Frank Jirik, M.D.



Contact information


Office: 403.220.8666


Research interests

The Jirik lab has considerable experience with the generation and analysis of transgenic animals as a means to study gene function in vivo, including the creation of models of human genetic disease. Engaged in research activities spanning various disciplines, the work has involved a variety of collaborative projects, past and present, including:  

(i) studies in inflammation and autoimmunity (involving models of inflammatory arthritis, T cell and macrophage biology, tumour immunology, models of experimental colitis, and experimental autoimmune encephalomyelitis);  

(ii) developing models of human genetic disease;

(iii) selenoprotein biology (in collaboration with Drs. Dolph Hatfield and Bradley Carlson, NCI-USA);

(iv) prion biology (in collaboration with Drs. Keith Sharkey and Markus Czub);

(v) tumorigenesis and tumor preclinical studies, in collaboration with Drs. Gwyn Bebb, Shirin Bonni, Joseph Dort, Michael Monument, Karl Riabowol and Tannin Schmidt); and in the testing of novel methods to detect circulating tumour biomarkers using unbiased screens with our collaborator Dr. Vince Rotello (University of Massachusetts Amherst);

(vi) studies various genes involved in DNA repair and mutagenesis; and

(vii) and we have collaborated with Drs. Hans Vogel and Aalim Weljie (University of Pennsylvania) on various metabolomics studies. We have also made use of bioluminescence imaging of tumor and gene reporters in various projects, and have extensively used micro-computed tomography with our main collaborators, Drs. Stephen Boyd and Benedikt Hallgrimsson.  

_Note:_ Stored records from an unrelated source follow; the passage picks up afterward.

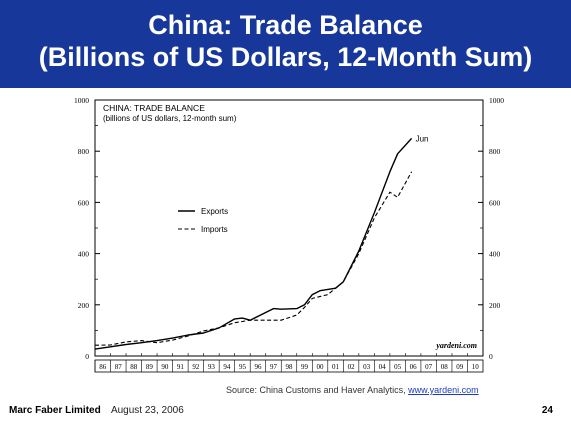 The width and height of the screenshot is (571, 428). I want to click on x-tick-label: 91, so click(181, 367).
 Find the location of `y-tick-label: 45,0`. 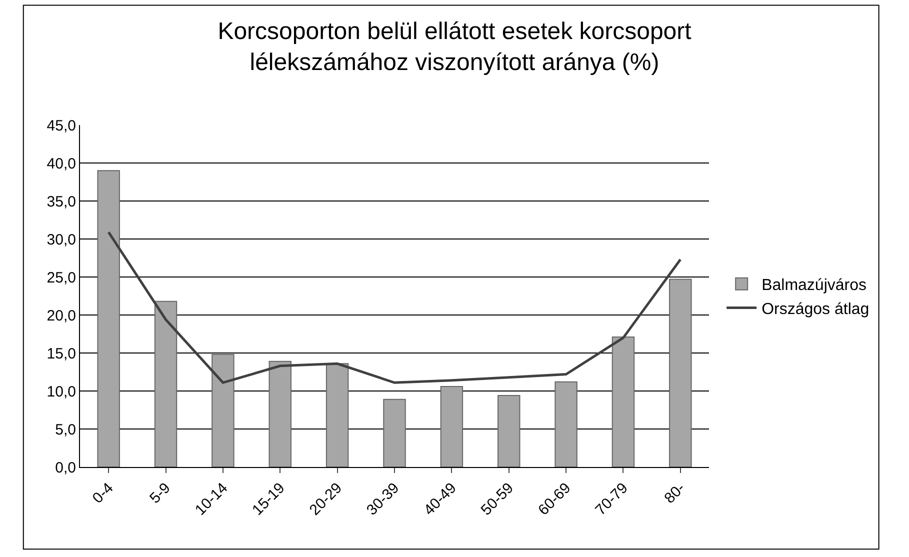

y-tick-label: 45,0 is located at coordinates (61, 126).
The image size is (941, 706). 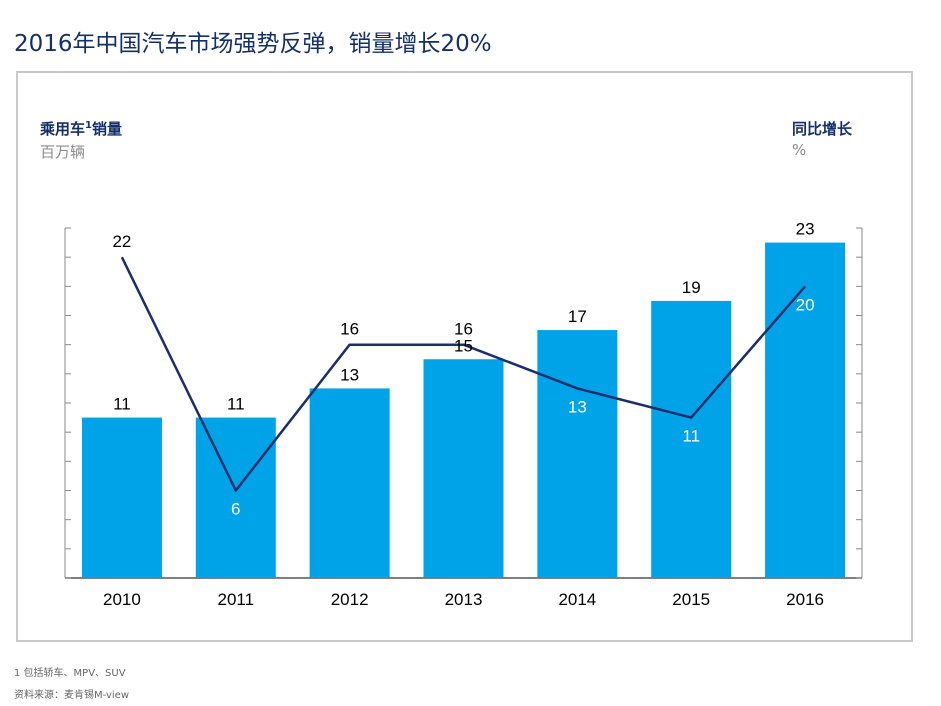 I want to click on bar-2015, so click(x=692, y=439).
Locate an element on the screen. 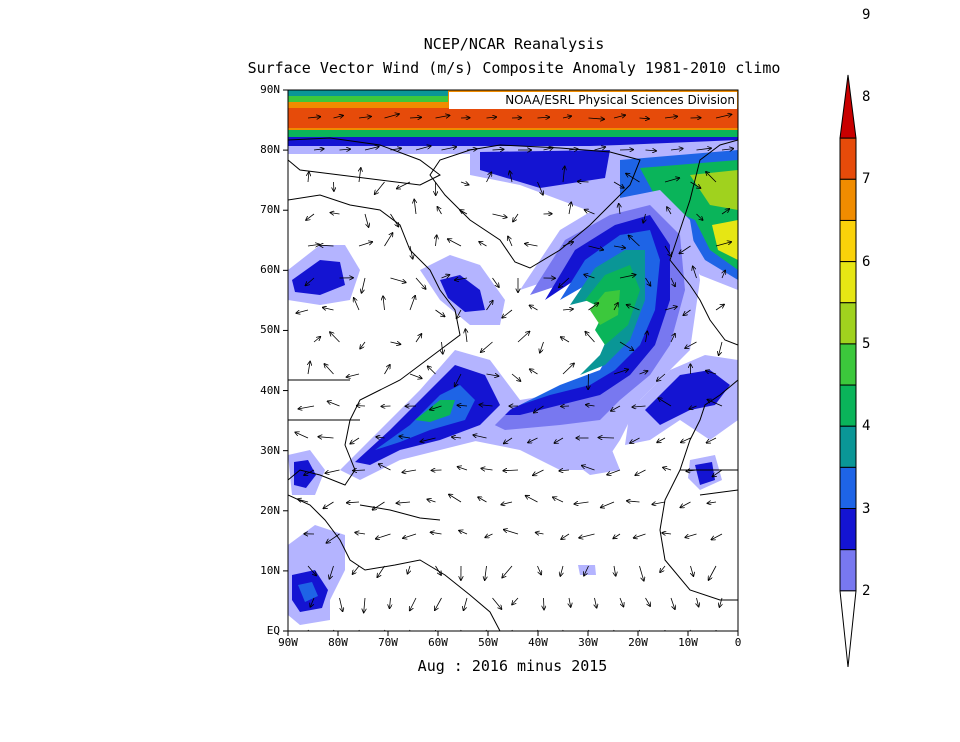 The width and height of the screenshot is (960, 742). x-tick-label: 70W is located at coordinates (388, 642).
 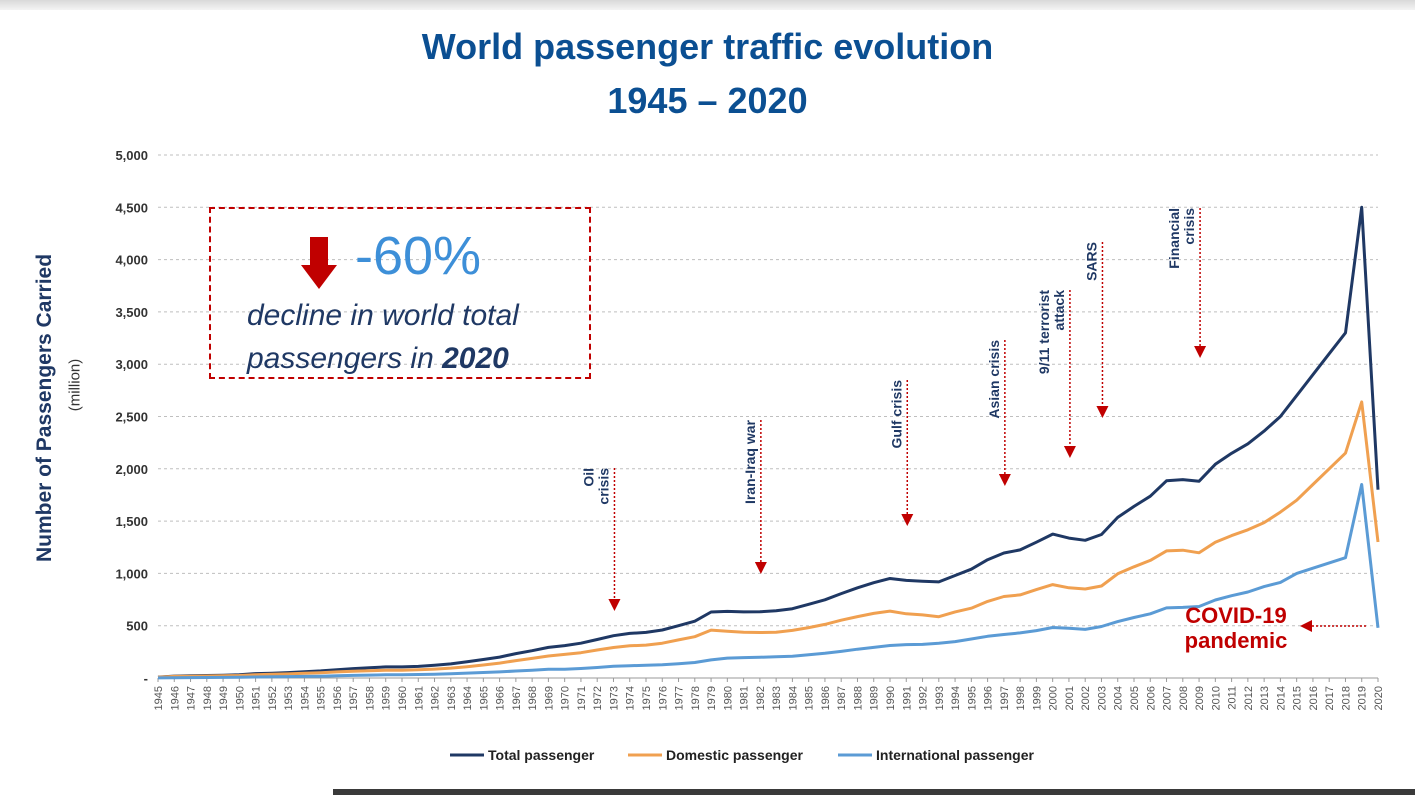 I want to click on x-tick-label: 1975, so click(x=647, y=698).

Recently, the lab generated two novel transgenic disease models: one characterized by an auto-inflammatory interferonopathy characterized by a vasculopathy resembling that of a disease of infants known as STING-associated vasculopathy of infancy (SAVI), and a second, stemming from conditional mutation of a DNA repair gene known as polynucleotide kinase phosphatase (PNKP) that exhibits defective progenitor cell function. Key collaborators in the latter two projects have included: Drs. Jeff Biernaskie, Ina Dobrinski, Marvin Fritzler, Margaret Kelly, Michael Weinfeld (University of Alberta & Cross Cancer institute), and Bryan Yipp.